Provided records section start
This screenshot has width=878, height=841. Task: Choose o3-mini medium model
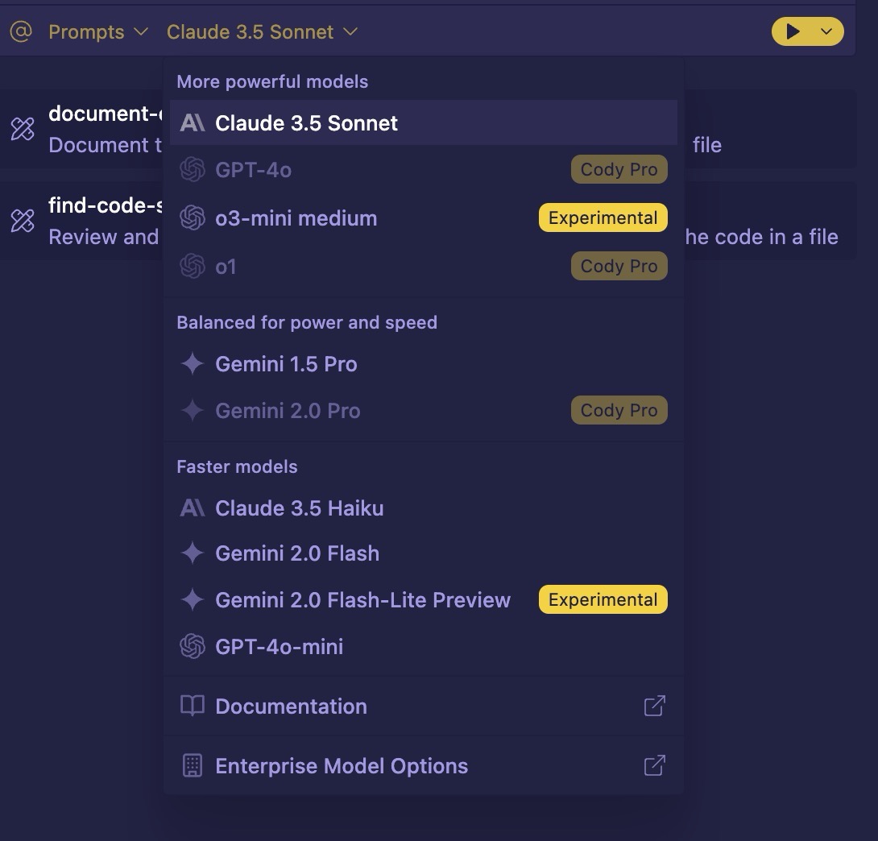click(x=424, y=218)
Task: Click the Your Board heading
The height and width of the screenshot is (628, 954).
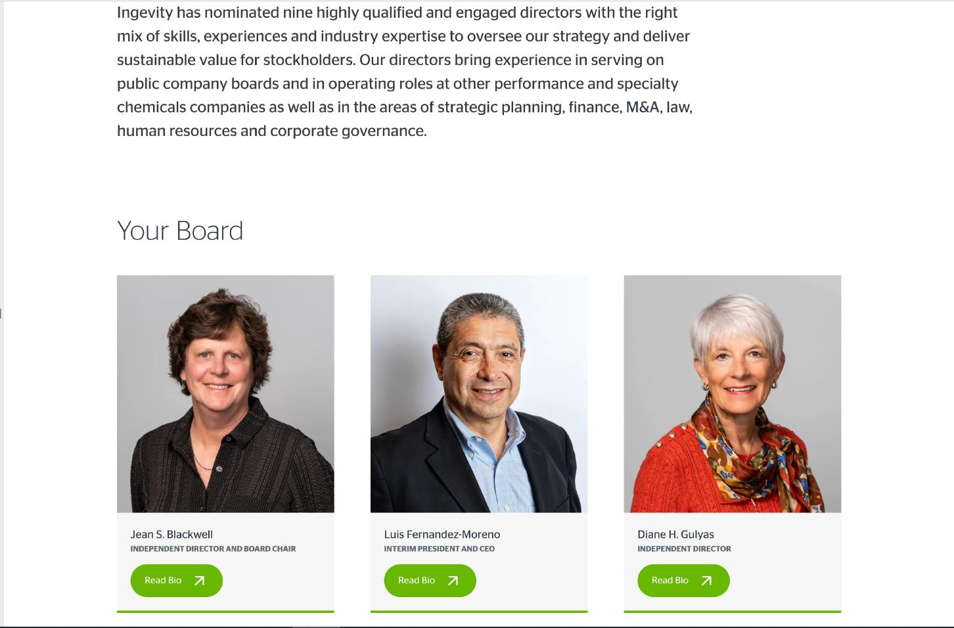Action: [180, 231]
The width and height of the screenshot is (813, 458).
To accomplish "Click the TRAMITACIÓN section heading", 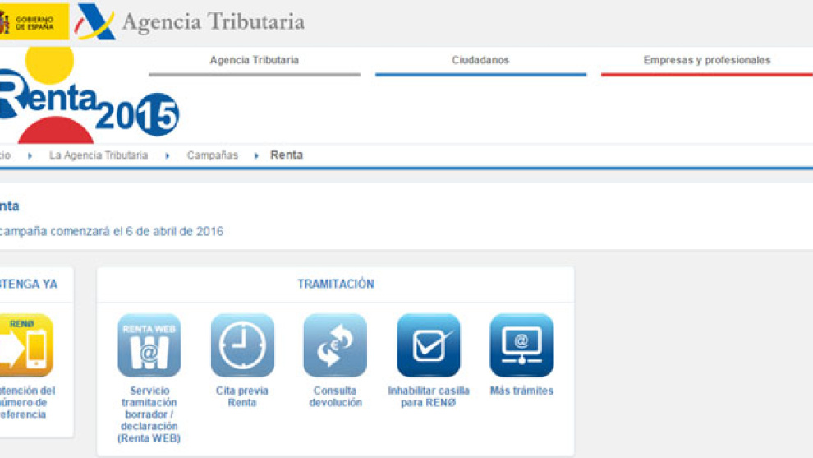I will [335, 284].
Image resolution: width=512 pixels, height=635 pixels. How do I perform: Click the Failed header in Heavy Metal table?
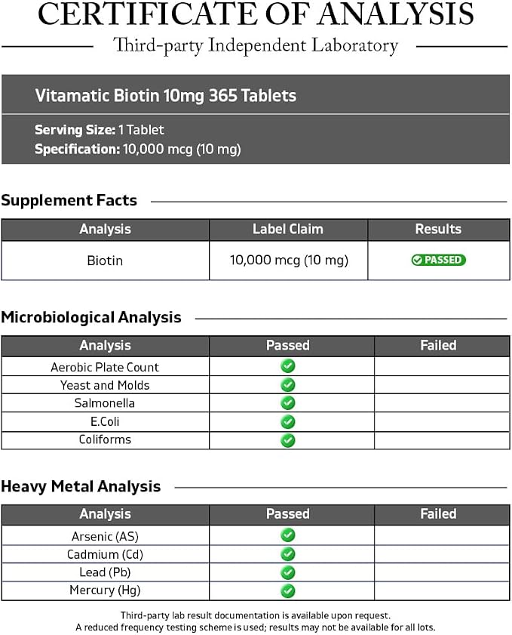438,514
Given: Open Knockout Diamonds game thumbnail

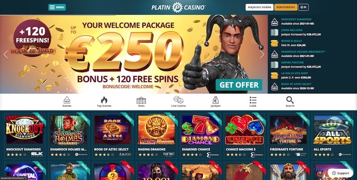Looking at the screenshot, I should click(25, 130).
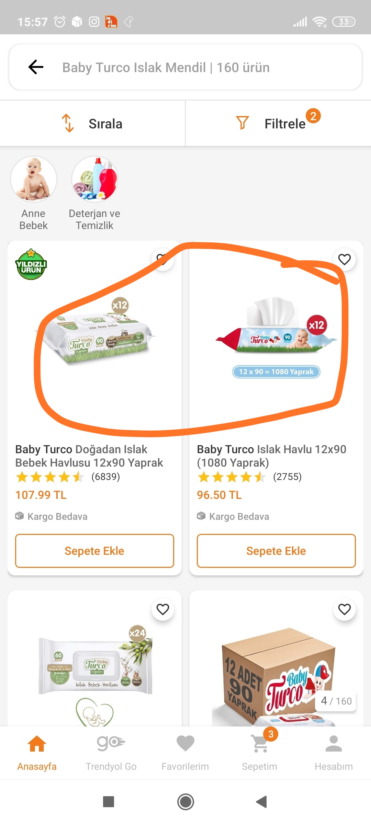Viewport: 371px width, 824px height.
Task: Add Baby Turco Doğadan wipes to cart
Action: [x=94, y=551]
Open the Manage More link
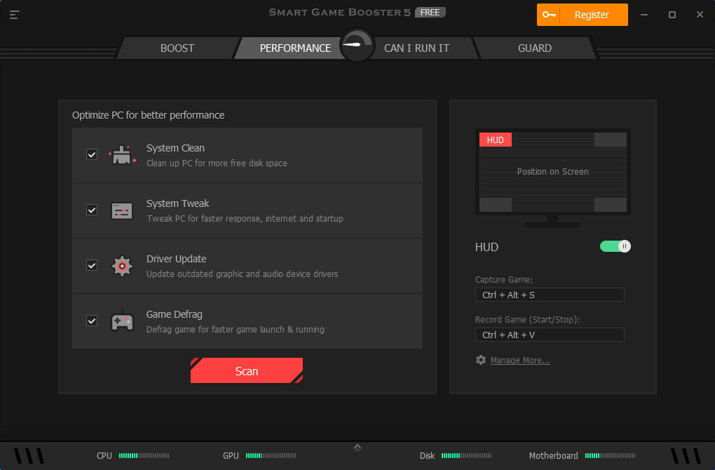This screenshot has width=715, height=470. coord(520,360)
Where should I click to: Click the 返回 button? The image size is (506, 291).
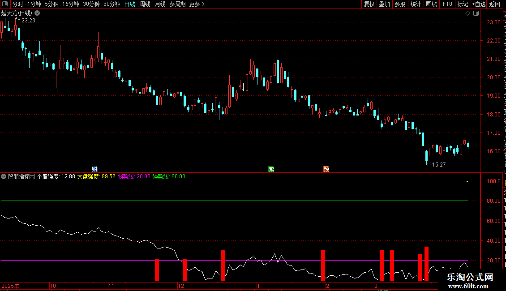(x=495, y=4)
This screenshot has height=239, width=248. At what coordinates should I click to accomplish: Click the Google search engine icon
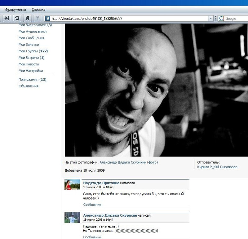point(221,19)
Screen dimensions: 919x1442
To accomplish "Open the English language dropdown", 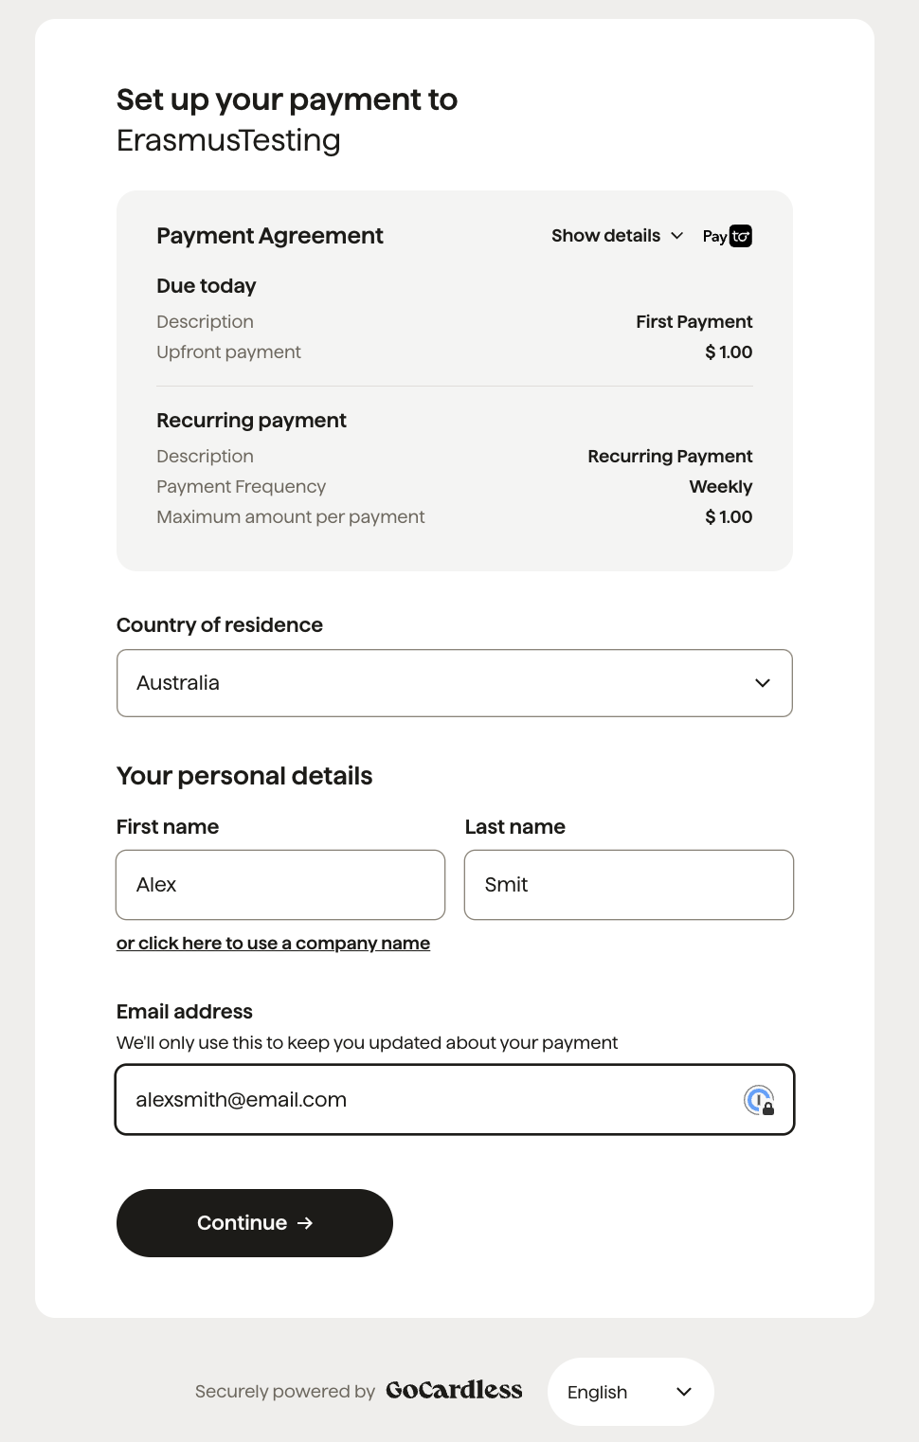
Provided records section end
Pictures are not part of the answer, which must be the exact lines from the one holding "Where should I" through the end of the material, both ends included.

| Output for this exercise |
Where should I click to: Click the 返回 button? The image size is (506, 291).
(x=495, y=4)
This screenshot has height=239, width=248. At what coordinates should I click to accomplish: Click the Google search engine icon
point(221,19)
Screen dimensions: 919x1442
To accomplish "Open the English language dropdown", 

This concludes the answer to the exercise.